Задания:
1. Какую должность Андрей занимал в прошлом, согласно отрывку?
2. Перепишите дословно часть отрывка, начиная со слов «Андрей - в прошлом» и продолжая вплоть до слов «доделать кое-какие дела.».

Отрывок:

───

13.10.2014
На этот раз мы едем с волонтёрской помощью в места боевых действий - район Дебальцева, плотно окружённый войсками противника. Здесь перемирие всегда было бумажной условностью. Ежедневные артобстрелы и стычки, ежедневные известия о раненых и убитых, далеко не все из которых попадают в новости, заминированные поля и посадки, диверсии и ловушки, героизм и подлость.
Боюсь ли я артобстрелов? – Боюсь.
Андрей Мизан и Александр Агарков курсируют между родным Кривым Рогом и передовой каждую неделю. Собрали нужные вещи и поехали, собрали - поехали. Заночуют в лагере и домой, снова вещи собирать. Кроме волонтёрской помощи, возят посылки солдатам от родных. Обратно везут то, что нужно отремонтировать (примус, бензопилу и т.д.) или передать домой, подвозят солдат, которые едут на побывку.
Андрей - в прошлом начальник отдела продаж украинского представительства компании D-Link, мирового производителя сетевого и телекоммуникационного оборудования. Бросил работу и занялся помощью военным после того, как в Луганском аэропорту погиб его друг, бывший однополчанин. Он летел в том самом печально известном Ил-76. Накануне они беседовали, тот радовался, что наконец их ждет «серьёзное дело» под Луганском, звал Андрея, бывшего десантника, присоединяться к ним. Андрей говорит, что вполне мог оказаться в том сбитом самолете, его практически уговорили, оставалось только доделать кое-какие дела.

───

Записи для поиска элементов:
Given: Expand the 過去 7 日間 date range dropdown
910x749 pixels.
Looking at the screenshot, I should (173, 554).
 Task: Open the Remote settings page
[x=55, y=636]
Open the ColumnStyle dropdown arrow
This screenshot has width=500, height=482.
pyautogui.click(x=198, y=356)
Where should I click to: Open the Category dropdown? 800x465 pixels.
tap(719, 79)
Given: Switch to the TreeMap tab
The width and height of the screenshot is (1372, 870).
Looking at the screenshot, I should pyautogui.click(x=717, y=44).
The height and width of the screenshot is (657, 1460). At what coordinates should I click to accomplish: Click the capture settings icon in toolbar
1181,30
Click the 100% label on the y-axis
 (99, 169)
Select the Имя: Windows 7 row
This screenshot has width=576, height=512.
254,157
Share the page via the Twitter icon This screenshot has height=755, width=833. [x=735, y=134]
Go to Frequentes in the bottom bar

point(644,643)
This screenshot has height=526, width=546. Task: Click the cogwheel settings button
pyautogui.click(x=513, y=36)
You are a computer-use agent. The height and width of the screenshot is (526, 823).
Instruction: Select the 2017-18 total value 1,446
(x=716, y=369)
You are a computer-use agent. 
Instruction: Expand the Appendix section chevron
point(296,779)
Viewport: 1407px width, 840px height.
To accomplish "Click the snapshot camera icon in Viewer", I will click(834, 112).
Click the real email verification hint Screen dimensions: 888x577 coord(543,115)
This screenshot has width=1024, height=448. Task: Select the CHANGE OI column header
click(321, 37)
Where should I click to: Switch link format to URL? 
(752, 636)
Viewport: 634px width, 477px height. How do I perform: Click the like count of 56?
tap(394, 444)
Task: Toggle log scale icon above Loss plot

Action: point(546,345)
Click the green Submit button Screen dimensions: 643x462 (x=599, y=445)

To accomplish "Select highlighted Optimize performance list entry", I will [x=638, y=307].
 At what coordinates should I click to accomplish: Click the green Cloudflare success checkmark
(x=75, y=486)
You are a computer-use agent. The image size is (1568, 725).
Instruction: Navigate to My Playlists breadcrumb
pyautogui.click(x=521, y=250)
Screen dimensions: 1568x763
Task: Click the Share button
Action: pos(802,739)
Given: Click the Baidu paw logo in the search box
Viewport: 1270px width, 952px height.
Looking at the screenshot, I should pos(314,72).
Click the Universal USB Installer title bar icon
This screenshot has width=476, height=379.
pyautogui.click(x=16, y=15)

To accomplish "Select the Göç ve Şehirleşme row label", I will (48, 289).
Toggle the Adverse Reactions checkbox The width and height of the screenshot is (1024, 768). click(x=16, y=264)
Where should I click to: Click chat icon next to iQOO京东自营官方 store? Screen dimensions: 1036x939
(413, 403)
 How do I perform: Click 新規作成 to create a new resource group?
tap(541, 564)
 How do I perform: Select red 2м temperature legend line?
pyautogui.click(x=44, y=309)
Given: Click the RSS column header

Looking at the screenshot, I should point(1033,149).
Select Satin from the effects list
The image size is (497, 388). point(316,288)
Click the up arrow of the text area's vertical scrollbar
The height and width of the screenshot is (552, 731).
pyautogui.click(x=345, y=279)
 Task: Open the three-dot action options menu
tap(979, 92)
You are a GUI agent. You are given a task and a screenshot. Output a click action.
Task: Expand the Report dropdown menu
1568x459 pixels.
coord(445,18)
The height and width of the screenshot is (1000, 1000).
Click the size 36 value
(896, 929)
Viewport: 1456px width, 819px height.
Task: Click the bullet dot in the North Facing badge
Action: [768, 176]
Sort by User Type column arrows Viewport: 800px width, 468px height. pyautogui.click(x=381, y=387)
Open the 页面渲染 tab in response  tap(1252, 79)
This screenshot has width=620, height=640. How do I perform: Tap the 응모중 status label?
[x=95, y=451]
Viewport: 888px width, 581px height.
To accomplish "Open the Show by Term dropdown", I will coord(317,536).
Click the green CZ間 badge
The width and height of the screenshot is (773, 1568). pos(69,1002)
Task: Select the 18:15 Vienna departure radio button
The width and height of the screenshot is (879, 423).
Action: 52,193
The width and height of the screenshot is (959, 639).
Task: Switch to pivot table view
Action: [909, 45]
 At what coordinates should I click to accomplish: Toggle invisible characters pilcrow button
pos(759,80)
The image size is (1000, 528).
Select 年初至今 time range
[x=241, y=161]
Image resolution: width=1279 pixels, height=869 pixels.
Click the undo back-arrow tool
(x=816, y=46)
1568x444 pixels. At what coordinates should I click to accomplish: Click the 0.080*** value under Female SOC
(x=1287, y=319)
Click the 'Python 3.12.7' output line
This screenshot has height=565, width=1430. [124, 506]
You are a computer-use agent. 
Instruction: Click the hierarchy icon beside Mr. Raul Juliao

───

Ответы:
1. Начальник отдела продаж украинского представительства компании D-Link.

2.
Андрей - в прошлом начальник отдела продаж украинского представительства компании D-Link, мирового производителя сетевого и телекоммуникационного оборудования. Бросил работу и занялся помощью военным после того, как в Луганском аэропорту погиб его друг, бывший однополчанин. Он летел в том самом печально известном Ил-76. Накануне они беседовали, тот радовался, что наконец их ждет «серьёзное дело» под Луганском, звал Андрея, бывшего десантника, присоединяться к ним. Андрей говорит, что вполне мог оказаться в том сбитом самолете, его практически уговорили, оставалось только доделать кое-какие дела.